The investigation of the Latakia Ridge did not begin in a laboratory or in front of a computer screen—it began on the sea.

In the early 2000s, two deep-water expeditions to an area off Cyprus revealed unusual bathymetric structures that were difficult to explain. These missions, completed in 2004 and 2006, were supported by private investors, the Cyprus government, and documentary crews, including segments later aired on the History Channel. At the time, only coarse-resolution seafloor models existed, but even then the area displayed long straight lines, terrace-like contours, and geometric boundaries that warranted closer scrutiny.

The project advanced with the development of the first high-resolution 3D models of the Cyprus Arc, produced through collaboration between Cyprus and Syria-based seafloor specialists. These models revealed clear geomorphological anomalies—yet the technology of the era lacked the precision needed to resolve their full shape or origin. The data was archived, and the investigation entered a long pause.

Everything changed with the arrival of a new generation of global bathymetry.

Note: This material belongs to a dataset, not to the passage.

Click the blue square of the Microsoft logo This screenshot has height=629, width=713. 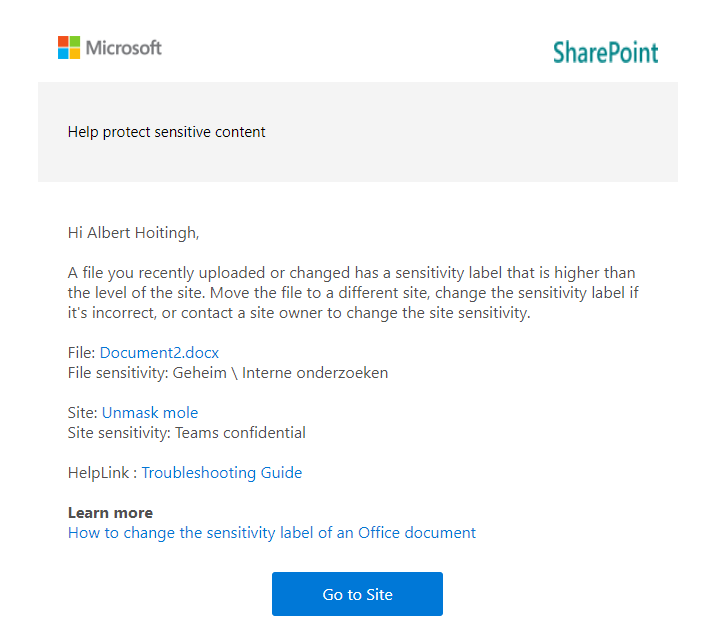point(63,53)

Between 2019 and 2024, datasets from EMODnet, GEBCO, and other global models dramatically increased the resolution of the Eastern Mediterranean seafloor. Suddenly, details that were invisible two decades earlier came into focus. Subtle ridges became crisp boundaries; faint depressions became distinct channels; ambiguous shapes resolved into geometric forms.

In early 2025, the application of AI-assisted terrain analysis exposed the full picture:
a perfectly flat rectangular platform, a surrounding moat-like depression, straight-line channels, 90° intersections, terraced slopes, dual basin structures, and a meandering elevated channel that cuts directly across the summit—together forming the most coherent submerged geomorphic pattern yet identified in this region.

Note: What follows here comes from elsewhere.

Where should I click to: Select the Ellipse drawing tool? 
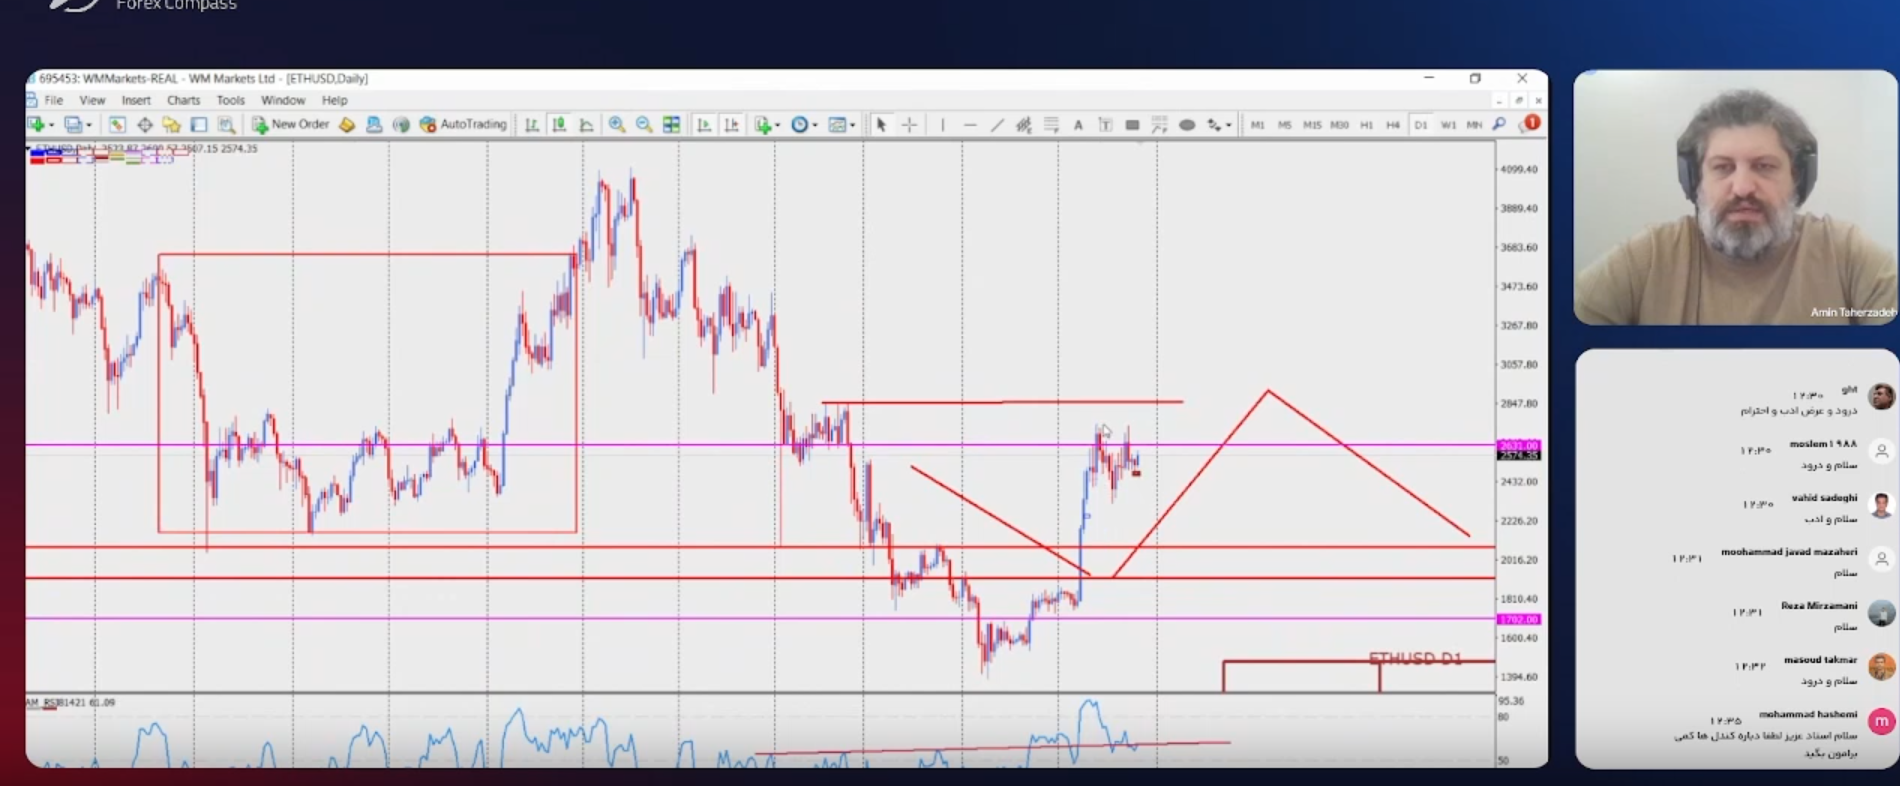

These features were not visible in isolation. They only emerged after:

cross-validating multiple independent bathymetry datasets

running contrast-enhanced slope and curvature extraction

reconstructing 3D terrain with AI algorithms

filtering out noise, compression artifacts, and dataset inconsistencies

comparing geomorphology against known tectonic, structural, and erosional processes

By mid-2025, the geometric unity of the summit became undeniable. Whether these features represent a natural geologic formation unknown to current marine science—or the submerged footprint of a structured landscape from a lower Pleistocene sea level—remains an open question.

To pursue this question with clarity and rigor, the Latakia Ridge Research Institute (LRRI) was established.

LRRI is committed to transparent analysis, open data, and international collaboration. Our work does not presume conclusions; it follows the evidence. The next steps—core sampling, ROV imaging, and higher-resolution mapping—will determine the true origin of the summit’s features.

Today, The Sunken Peninsula brings this twenty-year investigation to the world.
What began as an obscure anomaly in early bathymetry has evolved—thanks to modern datasets and AI-assisted modeling—into one of the most intriguing underwater discoveries in the Mediterranean.

The story is still unfolding.
The evidence is now visible.
And the world is invited to examine the data for itself.